| Information given |
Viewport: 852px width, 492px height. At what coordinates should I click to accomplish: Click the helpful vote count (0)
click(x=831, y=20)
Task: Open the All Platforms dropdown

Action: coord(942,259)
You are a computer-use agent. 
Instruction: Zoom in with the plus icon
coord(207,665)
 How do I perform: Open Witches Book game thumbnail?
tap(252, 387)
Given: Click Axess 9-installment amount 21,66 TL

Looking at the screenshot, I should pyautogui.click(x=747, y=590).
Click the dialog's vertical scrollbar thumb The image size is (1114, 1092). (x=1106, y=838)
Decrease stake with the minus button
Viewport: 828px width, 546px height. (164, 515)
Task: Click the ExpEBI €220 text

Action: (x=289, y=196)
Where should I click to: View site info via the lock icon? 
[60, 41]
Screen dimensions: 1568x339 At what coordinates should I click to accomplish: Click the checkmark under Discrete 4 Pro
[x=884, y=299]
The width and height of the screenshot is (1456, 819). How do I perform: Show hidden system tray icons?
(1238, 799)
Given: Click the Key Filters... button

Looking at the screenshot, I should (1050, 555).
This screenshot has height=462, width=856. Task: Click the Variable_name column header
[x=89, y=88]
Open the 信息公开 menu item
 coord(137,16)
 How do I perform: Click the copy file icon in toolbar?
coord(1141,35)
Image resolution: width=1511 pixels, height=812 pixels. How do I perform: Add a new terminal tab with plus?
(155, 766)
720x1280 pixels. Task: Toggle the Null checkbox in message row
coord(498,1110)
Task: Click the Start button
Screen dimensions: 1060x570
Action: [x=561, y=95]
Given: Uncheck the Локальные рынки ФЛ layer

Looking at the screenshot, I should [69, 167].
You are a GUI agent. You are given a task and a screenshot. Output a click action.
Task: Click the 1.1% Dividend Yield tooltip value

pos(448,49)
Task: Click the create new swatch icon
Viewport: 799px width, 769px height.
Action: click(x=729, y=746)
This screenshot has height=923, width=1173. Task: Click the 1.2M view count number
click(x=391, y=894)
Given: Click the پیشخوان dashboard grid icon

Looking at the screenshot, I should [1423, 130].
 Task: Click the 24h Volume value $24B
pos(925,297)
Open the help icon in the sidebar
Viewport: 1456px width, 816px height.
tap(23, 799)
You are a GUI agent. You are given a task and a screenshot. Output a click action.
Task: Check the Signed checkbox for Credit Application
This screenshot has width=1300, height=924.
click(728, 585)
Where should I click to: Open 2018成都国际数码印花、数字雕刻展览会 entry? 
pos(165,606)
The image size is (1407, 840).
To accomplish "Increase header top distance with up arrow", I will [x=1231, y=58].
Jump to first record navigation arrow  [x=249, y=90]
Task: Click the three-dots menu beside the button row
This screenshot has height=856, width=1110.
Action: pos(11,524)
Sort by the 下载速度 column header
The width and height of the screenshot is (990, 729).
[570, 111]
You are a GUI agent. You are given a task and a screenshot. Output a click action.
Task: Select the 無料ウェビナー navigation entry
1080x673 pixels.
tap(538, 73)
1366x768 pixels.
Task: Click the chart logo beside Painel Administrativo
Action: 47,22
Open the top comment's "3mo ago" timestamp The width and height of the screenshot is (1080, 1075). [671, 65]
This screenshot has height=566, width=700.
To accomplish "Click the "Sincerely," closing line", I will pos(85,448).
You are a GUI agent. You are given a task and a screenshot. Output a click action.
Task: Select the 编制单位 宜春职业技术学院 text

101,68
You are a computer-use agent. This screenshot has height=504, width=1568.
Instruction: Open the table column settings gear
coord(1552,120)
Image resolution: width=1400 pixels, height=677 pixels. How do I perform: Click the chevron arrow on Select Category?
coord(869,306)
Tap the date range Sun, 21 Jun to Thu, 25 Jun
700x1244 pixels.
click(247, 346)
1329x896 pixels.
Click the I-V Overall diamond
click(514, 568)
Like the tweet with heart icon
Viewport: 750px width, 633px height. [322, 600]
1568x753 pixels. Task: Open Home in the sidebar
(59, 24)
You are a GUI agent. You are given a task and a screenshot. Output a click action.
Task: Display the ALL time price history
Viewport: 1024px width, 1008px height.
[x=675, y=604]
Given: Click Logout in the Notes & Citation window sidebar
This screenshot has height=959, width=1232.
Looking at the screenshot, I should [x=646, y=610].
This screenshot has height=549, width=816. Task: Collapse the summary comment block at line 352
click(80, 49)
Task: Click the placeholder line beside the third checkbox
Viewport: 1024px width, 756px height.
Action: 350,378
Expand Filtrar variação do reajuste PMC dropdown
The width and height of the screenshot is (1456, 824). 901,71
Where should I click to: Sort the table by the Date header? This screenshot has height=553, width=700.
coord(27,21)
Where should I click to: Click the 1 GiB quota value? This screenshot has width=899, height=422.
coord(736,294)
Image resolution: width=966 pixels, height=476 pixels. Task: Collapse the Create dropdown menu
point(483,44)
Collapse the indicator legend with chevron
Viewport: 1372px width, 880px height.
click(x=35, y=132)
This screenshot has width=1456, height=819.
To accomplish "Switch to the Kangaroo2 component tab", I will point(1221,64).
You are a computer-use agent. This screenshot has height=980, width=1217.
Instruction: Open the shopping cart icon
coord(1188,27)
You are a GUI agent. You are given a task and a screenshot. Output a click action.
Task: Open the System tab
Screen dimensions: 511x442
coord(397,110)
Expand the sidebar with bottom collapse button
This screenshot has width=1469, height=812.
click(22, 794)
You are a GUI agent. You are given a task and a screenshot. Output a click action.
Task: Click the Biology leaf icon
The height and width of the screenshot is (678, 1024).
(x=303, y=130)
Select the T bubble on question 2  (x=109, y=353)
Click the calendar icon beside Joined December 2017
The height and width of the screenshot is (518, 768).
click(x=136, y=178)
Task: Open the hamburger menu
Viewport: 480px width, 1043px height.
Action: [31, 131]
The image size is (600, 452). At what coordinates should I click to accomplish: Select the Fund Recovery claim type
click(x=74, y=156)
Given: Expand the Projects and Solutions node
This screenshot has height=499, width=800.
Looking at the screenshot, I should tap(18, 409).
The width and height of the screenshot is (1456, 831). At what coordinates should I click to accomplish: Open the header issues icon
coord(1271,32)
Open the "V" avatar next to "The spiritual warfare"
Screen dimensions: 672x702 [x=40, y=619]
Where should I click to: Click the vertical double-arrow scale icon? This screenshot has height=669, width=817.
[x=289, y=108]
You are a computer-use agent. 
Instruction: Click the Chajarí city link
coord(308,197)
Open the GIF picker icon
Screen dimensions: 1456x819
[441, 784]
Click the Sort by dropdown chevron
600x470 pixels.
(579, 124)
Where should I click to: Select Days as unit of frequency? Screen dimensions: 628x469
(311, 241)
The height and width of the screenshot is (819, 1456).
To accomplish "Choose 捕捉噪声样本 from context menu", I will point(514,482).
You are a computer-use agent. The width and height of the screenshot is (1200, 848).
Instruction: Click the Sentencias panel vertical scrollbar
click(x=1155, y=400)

| Task description |
Which lines in the records above contain the word "Sort"? Find each one and copy it out in full.

| Task solution |
Sort by the 下载速度 column header
Where should I click to: Sort the table by the Date header? This screenshot has height=553, width=700.
Click the Sort by dropdown chevron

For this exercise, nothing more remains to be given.